La position de l’Algérie pour l’élimination totale des armes nucléaires ne l’empêche pas d’exprimer ses ambitions pour une exploitation pacifique de cette énergie, notamment pour la production de l’électricité. Elle ambitionne d’ailleurs de fournir de l’électricité à partir de cette énergie à l’horizon 2030. Mais aussi pour les secteurs de la santé, l’agriculture et l’hydraulique.

C’est ce qui ressort, entre autres, de la 3e édition de l’atelier international des Centres nationaux des données (CNDs), organisé par le Commissariat à l’énergie atomique (Comena), qui se tient depuis hier au Centre international des conventions. Le ministre de l’Energie, M. Mustapha Guitouni, qui a inauguré cet atelier, troisième du genre dans le monde, a signalé que l’exploitation pacifique de cette énergie exige un cadre législatif adéquat.
Et c’est ce à quoi son département est en train de s’atteler actuellement, à travers l’élaboration d’un projet de loi relatif au nucléaire. A côté de cela, une infrastructure est mise en place pour abriter la recherche scientifique dans ce domaine, sur la sécurité nucléaire notamment, à travers deux centres de recherche sur le territoire national.
Sans oublier, rappelle le ministre, la création de l’institut de l’engineering nucléaire et le commissariat algérien à l’énergie atomique, chargé d’accueillir et de fournir des informations précises sur tout ce qui a trait au nucléaire dans le monde.  Le but de l’atelier, justement, est de faire le point sur le système de vérification du Traité d’interdiction complète des essais nucléaires (TICE).
Le ministre a rappelé, à ce propos, que l’Algérie subit toujours les conséquences des essais nucléaires français sur l’homme et l’environnement et que le dossier d’indemnisation des victimes est toujours en cours, précisant, qu’en 2018, les droits ne sont plus les mêmes que dans les années 1960. «Animée par la conviction de suppression des armes nucléaires, notre pays a ratifié très tôt le TICE et appelle, de par le monde, les pays non adhérents à le signer. Et ce, afin que le traité soit une norme internationale juridiquement contraignante au sein du régime de désarmement et de non-prolifération nucléaire», a-t-il soutenu, signalant que l’Algérie plaide en faveur de la coordination des efforts pour accélérer le processus de ratification du traité.
Cet atelier, auquel participent des experts du monde entier, est un espace de partage des expériences et d’échanges d’informations sur tous les aspects qui concernent les données, les produits et les services dans le nucléaire.

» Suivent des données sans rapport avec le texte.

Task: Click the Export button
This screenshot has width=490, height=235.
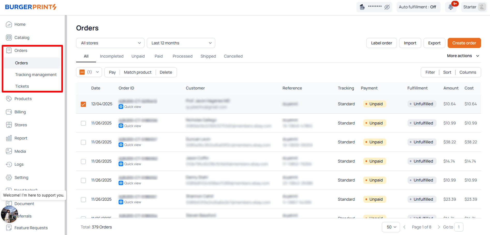Action: tap(434, 43)
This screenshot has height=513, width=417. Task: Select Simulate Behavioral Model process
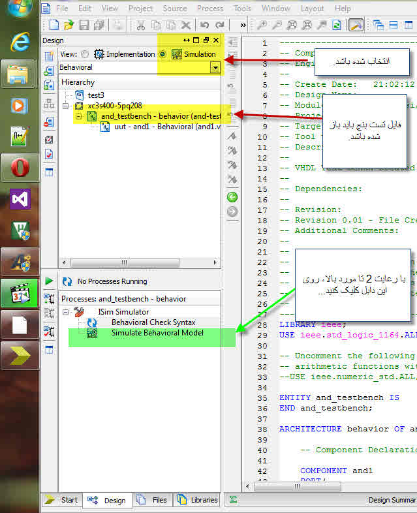[x=157, y=333]
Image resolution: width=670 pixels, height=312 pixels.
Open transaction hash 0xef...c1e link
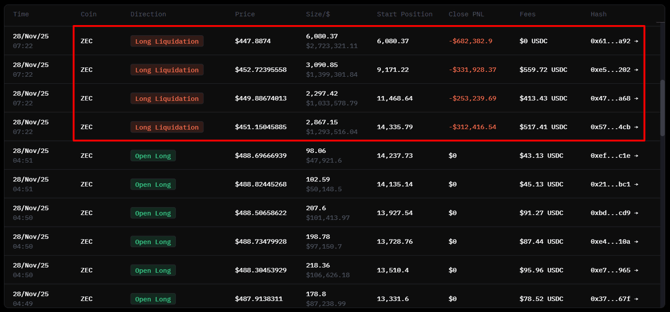click(614, 156)
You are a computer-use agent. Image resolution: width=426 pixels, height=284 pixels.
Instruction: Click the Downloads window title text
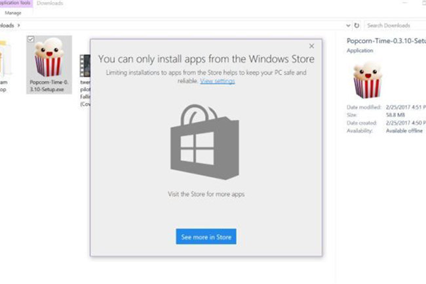point(50,3)
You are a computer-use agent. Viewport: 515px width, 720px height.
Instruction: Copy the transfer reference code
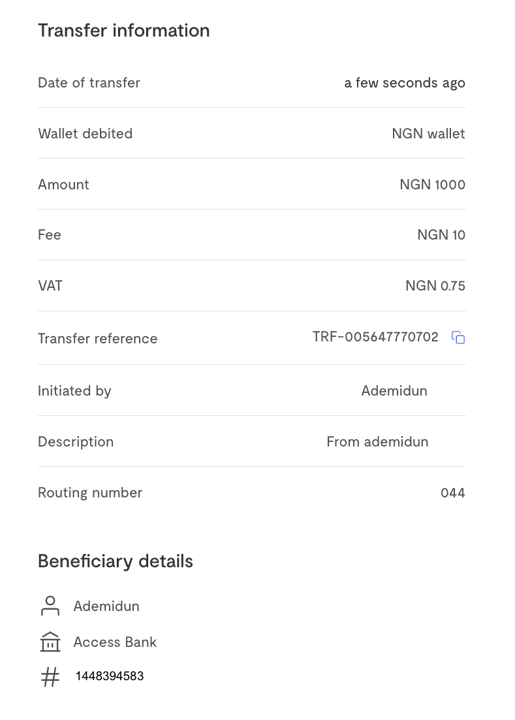[x=458, y=337]
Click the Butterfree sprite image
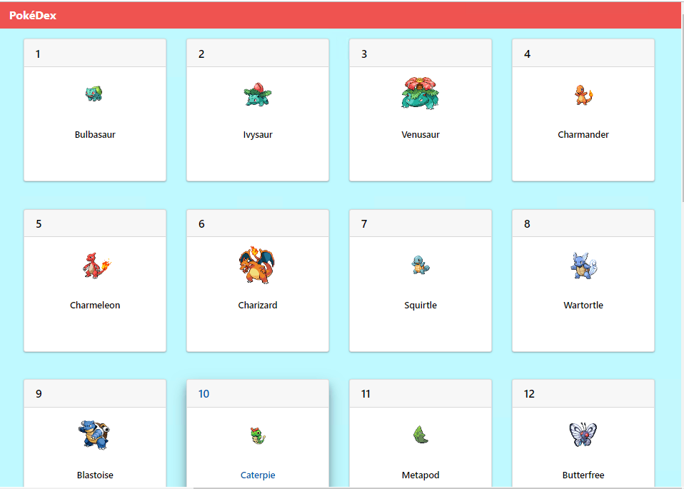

«Notre pays juge important le renforcement des capacités des pays signataires du traité, des pays africains et en développement notamment, afin que les connaissances soient au même niveau», précise-t-il, soulignant que l’Algérie est pour la diversification des énergies renouvelables pour répondre aux besoins nationaux. Il a rappelé dans ce contexte le projet de loi relatif aux hydrocarbures, toujours en cours d’élaboration, basé sur les expériences des pays producteurs, ainsi que le projet de conversion de 500 000 véhicules au Sirghaz. A ce propos, il a fait savoir que Naftal a reçu des instructions pour former des jeunes autour de ce type de conversion, pour la création d’ateliers spécialisés dans ce créneau. «Une convention sera signée la semaine prochaine avec le ministère des Transports pour la conversion au Sirghaz de 50 000 taxis. Le but est de réduire les importations de carburant qui représentent 3,5 millions de tonnes d’essence et de gasoil», expliquera-t-il, en annonçant, par ailleurs, une réunion, le mois prochain à Vienne, de l’Opep autour de l’accord de limitation de la production qui prendra fin en décembre 2018.